ACADEMIC ARTICLES


THE LOGICS OF CHANGE
Published in the Academy of Management Review, 1994 (download pdf)

The literature on organizational change and strategic management emphasize the need for organizations to adapt to changing threats and opportunities in their environments. The ways we manage and produce organizational change are a function of the point of view we take regarding change. This article outlines three different points of view, also called  our underlying assumptions or logics, of change: formal logic, dialectic logic, and trialectic logic. Formal (Aristotelian) logic tells us that we establish boundaries to separate relatively fixed and permanent characteristics of individual and organizational “identities” such as personality, culture, or structure. Because these identities are fixed, change is, ultimately, not possible. Things are, in their essence, as they are, even though they may appear to change over time. Dialectical logic views change as the result of oppositional struggles, i.e., change is a product of conflict, and conflict is necessary to produce change. In this view, everything changes all the time due to the tensions of inherent contradictions, until one “side” ultimately wins out and a new, better synthesis arises from the struggle. Trialectics is a logic of attraction: we live in a world of change, movement, and process, and even relatively stable patterns of movement – people, organizations, and ideas – are  the products of constant motion. No tensions, conflict, or contradictions are required: everything is already always changing. Further, opposites are only a function of the frame or context we apply, which means there are no inherent contradictions. Change requires only specifying a desired result and identifying the active and attractive forces that will produce it. This is a creative process, since each of these elements can be described in many different ways to attract people to take actions that will result in new situations and outcomes. Each of these three points of view has its own language for the change process. Formal logic gives us the world of things and certainty. Dialectical logic gives us struggle, confrontation, and the rich vocabulary of power. Trialectical logic gives us a world of relationship and possibility. A table in the final section of the paper shows the different languages of change applied to an actual restructuring of the US Post Office that corresponds to the three logics of change.

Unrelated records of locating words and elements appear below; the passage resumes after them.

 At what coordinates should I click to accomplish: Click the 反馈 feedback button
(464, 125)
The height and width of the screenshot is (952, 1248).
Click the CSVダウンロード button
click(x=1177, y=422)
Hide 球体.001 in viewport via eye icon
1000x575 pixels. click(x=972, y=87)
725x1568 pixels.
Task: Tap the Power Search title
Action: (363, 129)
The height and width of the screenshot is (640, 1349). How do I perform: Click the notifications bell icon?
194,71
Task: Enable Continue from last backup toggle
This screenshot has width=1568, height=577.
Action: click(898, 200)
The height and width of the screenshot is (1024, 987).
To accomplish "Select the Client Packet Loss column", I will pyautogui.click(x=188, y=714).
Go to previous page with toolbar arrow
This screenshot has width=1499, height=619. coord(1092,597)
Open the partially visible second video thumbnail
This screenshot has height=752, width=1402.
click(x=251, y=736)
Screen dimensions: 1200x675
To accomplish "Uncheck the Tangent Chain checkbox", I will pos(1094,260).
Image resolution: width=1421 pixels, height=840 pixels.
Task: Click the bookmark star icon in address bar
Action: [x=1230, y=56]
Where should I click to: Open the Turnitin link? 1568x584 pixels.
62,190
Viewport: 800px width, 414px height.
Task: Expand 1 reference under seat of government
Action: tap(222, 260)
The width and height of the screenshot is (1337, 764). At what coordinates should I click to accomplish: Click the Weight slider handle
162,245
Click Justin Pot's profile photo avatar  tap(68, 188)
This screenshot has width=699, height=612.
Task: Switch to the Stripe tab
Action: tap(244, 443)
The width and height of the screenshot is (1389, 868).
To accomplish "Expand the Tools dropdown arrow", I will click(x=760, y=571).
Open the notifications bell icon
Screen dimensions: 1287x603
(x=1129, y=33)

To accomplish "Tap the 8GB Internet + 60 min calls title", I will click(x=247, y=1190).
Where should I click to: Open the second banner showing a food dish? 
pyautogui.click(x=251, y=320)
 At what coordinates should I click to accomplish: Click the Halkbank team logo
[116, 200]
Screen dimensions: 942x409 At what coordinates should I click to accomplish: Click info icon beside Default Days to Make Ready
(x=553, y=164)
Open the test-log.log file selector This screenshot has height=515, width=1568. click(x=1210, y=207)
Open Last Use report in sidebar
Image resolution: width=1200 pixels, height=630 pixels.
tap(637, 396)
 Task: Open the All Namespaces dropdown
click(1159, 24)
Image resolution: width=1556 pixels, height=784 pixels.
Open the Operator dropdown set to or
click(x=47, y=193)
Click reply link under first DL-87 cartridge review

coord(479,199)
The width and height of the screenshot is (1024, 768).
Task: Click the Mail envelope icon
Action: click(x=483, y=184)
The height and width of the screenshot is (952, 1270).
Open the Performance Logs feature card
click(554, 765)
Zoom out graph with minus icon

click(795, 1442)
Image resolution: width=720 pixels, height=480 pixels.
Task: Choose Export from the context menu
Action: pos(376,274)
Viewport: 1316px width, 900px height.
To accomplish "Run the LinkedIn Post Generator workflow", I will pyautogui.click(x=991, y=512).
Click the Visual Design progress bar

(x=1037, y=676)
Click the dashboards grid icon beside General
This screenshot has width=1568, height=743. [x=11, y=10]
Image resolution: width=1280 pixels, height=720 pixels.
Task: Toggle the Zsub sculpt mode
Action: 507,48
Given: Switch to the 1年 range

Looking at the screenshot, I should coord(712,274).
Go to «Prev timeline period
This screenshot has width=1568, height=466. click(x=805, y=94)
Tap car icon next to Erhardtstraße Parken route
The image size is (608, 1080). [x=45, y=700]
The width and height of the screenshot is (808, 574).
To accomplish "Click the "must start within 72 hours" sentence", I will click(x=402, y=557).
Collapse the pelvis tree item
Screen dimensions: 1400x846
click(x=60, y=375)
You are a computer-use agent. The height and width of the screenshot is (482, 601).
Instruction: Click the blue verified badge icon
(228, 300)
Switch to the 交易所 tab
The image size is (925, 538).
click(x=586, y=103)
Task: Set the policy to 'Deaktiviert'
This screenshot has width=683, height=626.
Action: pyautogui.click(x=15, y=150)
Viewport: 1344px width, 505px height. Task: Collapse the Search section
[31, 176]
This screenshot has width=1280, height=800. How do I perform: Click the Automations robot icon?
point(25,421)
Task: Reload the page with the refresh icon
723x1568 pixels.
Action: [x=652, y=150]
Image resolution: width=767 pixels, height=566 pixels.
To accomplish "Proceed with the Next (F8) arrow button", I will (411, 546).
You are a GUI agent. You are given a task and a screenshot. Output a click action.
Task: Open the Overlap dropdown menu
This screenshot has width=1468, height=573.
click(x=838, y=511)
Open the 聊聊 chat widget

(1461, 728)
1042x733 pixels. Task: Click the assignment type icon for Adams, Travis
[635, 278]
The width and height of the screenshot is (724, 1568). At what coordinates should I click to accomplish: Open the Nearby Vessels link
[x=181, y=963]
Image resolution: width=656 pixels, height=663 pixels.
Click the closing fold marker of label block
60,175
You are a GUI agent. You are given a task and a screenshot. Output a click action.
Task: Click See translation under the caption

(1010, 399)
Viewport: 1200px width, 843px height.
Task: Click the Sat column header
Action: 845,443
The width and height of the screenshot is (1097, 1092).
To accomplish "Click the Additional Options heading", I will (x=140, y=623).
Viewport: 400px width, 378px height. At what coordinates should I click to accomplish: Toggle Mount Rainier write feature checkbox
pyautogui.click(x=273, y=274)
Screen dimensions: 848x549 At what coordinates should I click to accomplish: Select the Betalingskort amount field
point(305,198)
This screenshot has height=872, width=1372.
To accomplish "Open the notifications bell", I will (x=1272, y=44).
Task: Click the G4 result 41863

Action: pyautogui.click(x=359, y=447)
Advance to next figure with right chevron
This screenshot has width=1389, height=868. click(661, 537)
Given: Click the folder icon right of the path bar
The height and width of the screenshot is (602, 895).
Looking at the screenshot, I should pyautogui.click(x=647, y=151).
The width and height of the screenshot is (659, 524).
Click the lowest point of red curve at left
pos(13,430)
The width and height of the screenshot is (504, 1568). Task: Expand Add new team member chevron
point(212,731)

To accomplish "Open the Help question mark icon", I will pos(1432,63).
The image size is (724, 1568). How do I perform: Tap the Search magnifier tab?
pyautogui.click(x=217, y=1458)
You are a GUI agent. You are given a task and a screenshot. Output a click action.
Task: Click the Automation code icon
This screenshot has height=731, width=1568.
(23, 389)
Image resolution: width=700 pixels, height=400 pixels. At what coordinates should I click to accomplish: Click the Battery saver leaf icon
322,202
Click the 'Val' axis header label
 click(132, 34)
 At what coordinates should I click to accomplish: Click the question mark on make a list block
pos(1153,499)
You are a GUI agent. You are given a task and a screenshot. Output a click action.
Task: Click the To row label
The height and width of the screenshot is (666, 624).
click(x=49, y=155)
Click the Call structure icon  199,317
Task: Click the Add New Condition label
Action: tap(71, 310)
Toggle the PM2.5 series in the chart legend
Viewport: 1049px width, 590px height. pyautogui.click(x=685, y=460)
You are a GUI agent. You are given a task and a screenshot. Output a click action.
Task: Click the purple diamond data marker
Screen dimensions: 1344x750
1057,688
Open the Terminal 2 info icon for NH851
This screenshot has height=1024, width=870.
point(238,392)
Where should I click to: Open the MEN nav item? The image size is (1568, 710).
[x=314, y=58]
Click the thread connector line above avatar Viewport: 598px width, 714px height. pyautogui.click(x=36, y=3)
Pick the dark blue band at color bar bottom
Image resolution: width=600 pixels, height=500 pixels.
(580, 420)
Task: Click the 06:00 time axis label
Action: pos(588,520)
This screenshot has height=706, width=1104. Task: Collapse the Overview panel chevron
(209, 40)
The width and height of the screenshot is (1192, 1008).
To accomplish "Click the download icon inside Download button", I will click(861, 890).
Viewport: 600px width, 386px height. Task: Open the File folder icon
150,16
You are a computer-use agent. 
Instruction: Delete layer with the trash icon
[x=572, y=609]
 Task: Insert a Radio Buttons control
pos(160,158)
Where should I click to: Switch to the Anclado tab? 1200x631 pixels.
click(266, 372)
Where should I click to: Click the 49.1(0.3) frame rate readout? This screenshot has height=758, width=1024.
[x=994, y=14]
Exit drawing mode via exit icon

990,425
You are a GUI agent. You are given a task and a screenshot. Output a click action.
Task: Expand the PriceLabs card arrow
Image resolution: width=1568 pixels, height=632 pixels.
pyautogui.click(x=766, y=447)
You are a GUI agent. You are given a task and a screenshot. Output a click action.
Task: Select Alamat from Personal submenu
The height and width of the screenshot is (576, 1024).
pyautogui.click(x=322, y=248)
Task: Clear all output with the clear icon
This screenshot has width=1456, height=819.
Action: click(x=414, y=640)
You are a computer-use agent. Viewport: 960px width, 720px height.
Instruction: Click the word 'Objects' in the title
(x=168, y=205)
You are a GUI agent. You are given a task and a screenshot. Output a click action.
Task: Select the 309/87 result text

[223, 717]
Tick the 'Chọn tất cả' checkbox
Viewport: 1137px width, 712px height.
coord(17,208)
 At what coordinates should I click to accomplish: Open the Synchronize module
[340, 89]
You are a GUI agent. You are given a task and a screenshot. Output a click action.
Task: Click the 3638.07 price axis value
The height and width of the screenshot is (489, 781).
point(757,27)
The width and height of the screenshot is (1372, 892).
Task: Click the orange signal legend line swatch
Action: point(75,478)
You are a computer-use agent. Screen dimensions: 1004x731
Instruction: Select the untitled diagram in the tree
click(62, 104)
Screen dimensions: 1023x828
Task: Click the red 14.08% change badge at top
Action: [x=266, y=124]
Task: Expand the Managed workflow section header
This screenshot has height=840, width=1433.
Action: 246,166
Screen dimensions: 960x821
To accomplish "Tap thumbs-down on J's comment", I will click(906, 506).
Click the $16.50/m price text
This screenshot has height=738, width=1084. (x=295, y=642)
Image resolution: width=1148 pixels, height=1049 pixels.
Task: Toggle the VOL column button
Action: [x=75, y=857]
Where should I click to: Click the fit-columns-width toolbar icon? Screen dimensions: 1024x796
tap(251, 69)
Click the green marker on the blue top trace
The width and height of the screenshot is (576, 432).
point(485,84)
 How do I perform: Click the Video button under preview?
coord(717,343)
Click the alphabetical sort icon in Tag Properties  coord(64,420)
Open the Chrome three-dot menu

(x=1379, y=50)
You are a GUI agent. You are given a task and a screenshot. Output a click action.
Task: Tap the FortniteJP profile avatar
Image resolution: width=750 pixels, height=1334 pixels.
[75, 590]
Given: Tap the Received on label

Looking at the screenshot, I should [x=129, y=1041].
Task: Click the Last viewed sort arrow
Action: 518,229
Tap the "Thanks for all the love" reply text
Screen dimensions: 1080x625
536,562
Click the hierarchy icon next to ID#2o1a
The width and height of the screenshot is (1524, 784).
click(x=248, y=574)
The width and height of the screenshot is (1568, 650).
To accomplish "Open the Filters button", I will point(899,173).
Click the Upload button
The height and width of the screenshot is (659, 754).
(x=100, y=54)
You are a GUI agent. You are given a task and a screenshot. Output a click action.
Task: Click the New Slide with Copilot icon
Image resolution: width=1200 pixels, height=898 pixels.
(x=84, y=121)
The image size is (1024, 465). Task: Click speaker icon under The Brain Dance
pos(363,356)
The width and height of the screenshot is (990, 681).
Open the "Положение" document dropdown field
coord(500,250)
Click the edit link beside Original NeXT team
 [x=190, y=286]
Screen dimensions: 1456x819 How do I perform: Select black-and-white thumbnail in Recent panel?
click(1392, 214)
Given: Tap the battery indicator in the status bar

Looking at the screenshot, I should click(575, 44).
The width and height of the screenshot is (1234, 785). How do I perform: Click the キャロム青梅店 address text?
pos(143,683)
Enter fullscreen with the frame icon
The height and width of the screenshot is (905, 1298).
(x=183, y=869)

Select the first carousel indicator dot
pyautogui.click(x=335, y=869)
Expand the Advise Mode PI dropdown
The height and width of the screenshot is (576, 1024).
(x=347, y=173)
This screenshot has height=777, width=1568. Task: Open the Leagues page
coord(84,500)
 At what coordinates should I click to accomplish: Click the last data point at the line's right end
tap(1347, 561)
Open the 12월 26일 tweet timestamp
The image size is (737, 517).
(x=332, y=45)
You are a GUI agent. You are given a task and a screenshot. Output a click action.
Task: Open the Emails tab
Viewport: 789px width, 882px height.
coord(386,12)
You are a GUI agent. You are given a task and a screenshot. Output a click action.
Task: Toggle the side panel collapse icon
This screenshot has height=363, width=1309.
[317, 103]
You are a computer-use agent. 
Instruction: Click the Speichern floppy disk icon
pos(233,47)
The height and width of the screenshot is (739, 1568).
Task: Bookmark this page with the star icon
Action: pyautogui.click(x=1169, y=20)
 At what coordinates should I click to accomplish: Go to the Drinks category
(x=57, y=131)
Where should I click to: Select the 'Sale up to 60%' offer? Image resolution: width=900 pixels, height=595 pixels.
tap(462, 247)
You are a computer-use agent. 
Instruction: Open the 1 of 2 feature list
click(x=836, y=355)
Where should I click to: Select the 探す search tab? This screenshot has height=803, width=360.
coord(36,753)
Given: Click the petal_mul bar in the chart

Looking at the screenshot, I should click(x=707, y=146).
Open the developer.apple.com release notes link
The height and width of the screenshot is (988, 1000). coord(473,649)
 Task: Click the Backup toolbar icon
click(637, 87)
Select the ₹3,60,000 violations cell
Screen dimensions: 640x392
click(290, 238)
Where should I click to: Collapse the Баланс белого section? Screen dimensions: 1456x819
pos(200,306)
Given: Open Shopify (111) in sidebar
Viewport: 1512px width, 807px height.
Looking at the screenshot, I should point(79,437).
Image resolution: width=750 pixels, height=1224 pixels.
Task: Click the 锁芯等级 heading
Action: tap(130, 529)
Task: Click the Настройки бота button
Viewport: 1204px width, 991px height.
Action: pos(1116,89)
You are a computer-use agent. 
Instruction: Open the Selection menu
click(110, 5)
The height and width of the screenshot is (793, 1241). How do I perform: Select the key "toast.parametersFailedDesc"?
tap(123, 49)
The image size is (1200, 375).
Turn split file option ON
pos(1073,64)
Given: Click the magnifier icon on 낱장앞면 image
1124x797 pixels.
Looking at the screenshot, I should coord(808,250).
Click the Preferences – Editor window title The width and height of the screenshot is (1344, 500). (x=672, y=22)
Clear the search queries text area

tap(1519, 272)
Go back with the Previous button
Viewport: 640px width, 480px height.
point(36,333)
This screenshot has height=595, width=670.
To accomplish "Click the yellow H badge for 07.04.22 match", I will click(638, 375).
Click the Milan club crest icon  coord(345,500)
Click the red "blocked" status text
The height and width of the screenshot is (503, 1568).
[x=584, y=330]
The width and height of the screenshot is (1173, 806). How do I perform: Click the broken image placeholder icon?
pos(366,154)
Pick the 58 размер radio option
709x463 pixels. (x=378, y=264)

CONVERSATIONS AND THE EPIDEMIOLOGY OF CHANGE
Published in Research on Organization Change and Development, 1999 (download pdf)

This chapter draws on epidemiology to look at what is involved in bringing about a change in an organization IF you consider a change as an infection.


ORGANIZATIONAL CHANGE AS AN INFECTIVE PROCESS
Presented at the 1999 Annual Academy of Management Meeting (download pdf)

Drawing on epidemiology as a framework, this paper looks at what is involved in “infecting” an organization with a change.